Does anyone know how to solve exercise 11.117 for the equilibrium chapter?

Posted: **Sun Dec 03, 2017 9:37 pm**

Hello!

For part a)

i) The amount of NO2 will increase because if you increase the amount of NO the reaction will proceed toward the products in order to minimize the effects of the change

ii) Removing the SO2 will also cause the reaction to proceed toward the products, therefore producing more NO2

iii) As discussed in class, if you increase the pressure by adding gas the mols of the reactants and products remain constant and there is no change in their concentration meaning there is no effect on the amount of NO2

For part b)

I did it a different way then the book says because it did not make sense to me, but I ended up with the correct answer.
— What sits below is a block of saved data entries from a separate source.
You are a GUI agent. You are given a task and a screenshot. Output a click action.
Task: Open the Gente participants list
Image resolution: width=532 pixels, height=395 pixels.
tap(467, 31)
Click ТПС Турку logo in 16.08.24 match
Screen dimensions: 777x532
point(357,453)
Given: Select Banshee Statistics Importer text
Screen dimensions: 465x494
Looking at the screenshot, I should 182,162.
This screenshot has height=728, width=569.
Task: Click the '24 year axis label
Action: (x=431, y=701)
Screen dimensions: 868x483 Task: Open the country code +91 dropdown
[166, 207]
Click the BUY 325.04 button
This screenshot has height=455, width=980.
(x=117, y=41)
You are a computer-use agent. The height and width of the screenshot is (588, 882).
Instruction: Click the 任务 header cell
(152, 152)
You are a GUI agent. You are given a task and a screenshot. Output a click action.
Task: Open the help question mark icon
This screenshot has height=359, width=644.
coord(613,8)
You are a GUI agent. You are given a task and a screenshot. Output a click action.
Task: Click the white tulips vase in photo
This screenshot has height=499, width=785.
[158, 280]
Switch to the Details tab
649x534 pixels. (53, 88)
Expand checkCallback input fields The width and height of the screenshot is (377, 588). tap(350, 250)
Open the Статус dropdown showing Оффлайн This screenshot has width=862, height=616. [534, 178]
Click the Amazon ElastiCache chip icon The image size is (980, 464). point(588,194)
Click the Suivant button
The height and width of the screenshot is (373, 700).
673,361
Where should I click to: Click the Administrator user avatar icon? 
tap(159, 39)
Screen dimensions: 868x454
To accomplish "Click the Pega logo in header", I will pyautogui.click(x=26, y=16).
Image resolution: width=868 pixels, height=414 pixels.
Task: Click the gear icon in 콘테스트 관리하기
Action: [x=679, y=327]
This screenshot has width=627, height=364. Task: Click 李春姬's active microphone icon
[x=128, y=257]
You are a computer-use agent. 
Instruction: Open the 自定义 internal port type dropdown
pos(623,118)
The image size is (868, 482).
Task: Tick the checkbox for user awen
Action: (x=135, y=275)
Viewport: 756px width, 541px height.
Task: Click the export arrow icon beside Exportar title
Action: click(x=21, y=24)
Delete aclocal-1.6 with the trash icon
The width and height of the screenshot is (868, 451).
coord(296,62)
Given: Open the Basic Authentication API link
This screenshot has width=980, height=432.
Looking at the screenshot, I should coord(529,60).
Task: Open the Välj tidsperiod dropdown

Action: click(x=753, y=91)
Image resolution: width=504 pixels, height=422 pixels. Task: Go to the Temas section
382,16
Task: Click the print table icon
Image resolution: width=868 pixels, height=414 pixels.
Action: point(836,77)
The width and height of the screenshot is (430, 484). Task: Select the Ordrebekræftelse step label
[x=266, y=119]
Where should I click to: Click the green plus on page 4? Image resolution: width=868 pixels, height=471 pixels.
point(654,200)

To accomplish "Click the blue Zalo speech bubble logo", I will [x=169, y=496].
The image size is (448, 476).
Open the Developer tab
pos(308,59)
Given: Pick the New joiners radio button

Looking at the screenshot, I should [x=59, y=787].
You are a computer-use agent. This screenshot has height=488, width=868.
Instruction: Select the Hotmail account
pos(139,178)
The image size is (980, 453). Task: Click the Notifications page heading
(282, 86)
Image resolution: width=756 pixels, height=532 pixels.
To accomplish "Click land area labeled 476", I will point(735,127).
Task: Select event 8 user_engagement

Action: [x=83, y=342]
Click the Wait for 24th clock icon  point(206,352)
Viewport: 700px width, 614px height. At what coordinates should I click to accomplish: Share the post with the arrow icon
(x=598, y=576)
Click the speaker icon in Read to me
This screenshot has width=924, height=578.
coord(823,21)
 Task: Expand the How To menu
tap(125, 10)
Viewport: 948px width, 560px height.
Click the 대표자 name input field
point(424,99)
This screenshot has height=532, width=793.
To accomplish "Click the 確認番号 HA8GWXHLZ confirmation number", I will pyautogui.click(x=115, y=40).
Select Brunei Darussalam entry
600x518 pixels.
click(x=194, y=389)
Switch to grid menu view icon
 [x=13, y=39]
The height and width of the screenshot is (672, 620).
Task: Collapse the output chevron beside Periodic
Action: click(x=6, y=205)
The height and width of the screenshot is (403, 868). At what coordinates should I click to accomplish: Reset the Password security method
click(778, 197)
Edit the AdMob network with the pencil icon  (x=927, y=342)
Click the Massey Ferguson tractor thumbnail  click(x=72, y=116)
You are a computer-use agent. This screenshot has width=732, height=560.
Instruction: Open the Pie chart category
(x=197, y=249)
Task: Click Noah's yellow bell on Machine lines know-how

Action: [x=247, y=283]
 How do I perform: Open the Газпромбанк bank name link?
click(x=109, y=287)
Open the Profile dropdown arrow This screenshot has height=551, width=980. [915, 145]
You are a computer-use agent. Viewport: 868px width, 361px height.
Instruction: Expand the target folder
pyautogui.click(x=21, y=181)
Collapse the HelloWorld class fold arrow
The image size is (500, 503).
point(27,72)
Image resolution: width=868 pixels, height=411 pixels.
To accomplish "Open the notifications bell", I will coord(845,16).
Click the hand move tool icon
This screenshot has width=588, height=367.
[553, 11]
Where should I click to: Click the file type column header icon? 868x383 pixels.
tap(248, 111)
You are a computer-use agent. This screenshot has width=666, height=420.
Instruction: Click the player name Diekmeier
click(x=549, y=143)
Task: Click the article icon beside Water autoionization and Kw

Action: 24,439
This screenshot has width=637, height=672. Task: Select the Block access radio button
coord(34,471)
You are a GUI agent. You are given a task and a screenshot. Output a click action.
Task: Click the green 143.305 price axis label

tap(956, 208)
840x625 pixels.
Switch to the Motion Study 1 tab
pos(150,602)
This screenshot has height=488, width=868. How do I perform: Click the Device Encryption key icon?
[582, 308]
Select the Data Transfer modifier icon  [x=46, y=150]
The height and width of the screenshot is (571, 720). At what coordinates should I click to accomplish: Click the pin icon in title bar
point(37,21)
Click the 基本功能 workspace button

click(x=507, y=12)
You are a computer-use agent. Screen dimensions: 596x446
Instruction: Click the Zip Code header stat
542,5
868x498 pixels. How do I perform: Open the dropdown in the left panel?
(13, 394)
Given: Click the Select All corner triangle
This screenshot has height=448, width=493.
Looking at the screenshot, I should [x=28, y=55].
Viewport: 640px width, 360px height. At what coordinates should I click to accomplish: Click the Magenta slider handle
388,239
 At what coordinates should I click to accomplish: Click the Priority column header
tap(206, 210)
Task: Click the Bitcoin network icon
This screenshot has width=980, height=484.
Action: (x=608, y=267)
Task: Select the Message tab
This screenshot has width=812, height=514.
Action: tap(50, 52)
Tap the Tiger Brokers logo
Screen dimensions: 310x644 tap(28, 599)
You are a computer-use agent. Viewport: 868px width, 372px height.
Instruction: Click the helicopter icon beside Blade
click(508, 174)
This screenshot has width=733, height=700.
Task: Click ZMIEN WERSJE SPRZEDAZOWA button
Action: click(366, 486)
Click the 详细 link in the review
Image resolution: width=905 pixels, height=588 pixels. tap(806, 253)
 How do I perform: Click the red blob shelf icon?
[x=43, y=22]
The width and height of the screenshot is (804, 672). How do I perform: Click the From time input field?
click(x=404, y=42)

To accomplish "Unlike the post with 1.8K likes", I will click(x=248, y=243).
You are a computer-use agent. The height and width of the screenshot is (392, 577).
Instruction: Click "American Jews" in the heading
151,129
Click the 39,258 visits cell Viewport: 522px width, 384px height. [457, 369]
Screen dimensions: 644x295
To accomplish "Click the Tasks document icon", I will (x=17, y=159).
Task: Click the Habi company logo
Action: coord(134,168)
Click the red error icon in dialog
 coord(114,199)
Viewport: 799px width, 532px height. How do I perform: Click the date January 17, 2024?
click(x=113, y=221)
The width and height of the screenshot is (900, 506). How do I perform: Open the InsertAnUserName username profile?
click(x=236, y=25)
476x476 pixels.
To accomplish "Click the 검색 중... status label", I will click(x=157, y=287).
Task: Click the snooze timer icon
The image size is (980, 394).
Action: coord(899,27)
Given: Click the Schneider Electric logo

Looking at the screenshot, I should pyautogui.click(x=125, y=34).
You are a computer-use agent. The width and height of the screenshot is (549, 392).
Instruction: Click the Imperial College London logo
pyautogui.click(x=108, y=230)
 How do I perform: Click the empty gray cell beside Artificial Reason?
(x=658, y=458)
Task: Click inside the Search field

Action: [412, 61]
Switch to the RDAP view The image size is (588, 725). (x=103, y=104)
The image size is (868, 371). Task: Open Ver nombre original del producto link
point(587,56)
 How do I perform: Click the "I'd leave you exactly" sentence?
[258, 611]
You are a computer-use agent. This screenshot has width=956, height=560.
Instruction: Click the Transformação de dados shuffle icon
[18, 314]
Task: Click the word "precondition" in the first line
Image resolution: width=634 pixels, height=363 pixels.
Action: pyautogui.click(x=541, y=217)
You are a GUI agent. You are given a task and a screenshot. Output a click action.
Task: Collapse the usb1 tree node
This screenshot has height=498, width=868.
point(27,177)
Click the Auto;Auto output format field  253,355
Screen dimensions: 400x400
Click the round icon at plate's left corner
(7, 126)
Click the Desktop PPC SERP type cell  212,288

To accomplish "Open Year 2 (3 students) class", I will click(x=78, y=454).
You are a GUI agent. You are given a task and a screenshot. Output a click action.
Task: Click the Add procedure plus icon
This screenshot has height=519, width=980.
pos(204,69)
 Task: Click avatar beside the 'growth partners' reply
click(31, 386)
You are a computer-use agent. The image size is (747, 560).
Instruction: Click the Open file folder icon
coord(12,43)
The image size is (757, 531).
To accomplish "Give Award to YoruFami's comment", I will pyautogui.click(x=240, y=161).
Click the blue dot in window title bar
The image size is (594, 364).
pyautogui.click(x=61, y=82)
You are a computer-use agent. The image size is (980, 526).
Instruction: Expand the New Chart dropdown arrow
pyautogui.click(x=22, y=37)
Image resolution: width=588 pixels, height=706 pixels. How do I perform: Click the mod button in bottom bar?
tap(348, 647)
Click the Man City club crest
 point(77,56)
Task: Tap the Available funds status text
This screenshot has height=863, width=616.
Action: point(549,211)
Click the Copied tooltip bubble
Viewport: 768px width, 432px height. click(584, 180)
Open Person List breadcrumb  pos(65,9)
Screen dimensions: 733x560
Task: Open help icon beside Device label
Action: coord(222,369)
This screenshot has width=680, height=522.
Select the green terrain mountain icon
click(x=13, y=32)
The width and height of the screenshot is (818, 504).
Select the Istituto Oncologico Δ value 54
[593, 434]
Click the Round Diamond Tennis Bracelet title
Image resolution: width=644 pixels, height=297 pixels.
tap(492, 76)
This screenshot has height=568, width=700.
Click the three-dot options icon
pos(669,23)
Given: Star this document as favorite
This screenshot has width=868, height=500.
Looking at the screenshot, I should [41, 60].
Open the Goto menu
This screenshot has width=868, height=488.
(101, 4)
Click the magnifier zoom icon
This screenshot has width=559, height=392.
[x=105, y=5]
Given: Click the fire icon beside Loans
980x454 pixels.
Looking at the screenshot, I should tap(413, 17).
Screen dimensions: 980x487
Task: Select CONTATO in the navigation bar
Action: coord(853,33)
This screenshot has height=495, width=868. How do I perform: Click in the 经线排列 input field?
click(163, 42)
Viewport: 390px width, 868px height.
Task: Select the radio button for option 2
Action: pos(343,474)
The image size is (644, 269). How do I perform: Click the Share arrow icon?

you are given that there are .240 moles of SO2 at equilibruim. NO2 and SO2 will have equal values because their ratio is 1:1.

SO3 + NO -> SO2 + NO2

I. .245 y. 0. 0

c. -x. -x. +x. +x

e. (.245-x)(y-x). (x). (x)

therefore, x= .240. SO3 would be equal to .005 and NO would be (y-.240)

You would set up the equation to solve for y...

K=6.0x10^3= (.240)(.240)/ (.005)(y-.240)

For part a)

i) The amount of NO2 will increase because if you increase the amount of NO the reaction will proceed toward the products in order to minimize the effects of the change

ii) Removing the SO2 will also cause the reaction to proceed toward the products, therefore producing more NO2

iii) As discussed in class, if you increase the pressure by adding gas the mols of the reactants and products remain constant and there is no change in their concentration meaning there is no effect on the amount of NO2

For part b)

I did it a different way then the book says because it did not make sense to me, but I ended up with the correct answer.

you are given that there are .240 moles of SO2 at equilibruim. NO2 and SO2 will have equal values because their ratio is 1:1.

SO3 + NO -> SO2 + NO2

I. .245 y. 0. 0

c. -x. -x. +x. +x

e. (.245-x)(y-x). (x). (x)

therefore, x= .240. SO3 would be equal to .005 and NO would be (y-.240)

You would set up the equation to solve for y...

K=6.0x10^3= (.240)(.240)/ (.005)(y-.240)

Posted: **Sun Dec 03, 2017 9:38 pm**

sorry the alignment for the ICE box got messed up! Hopefully you can still understand it :-)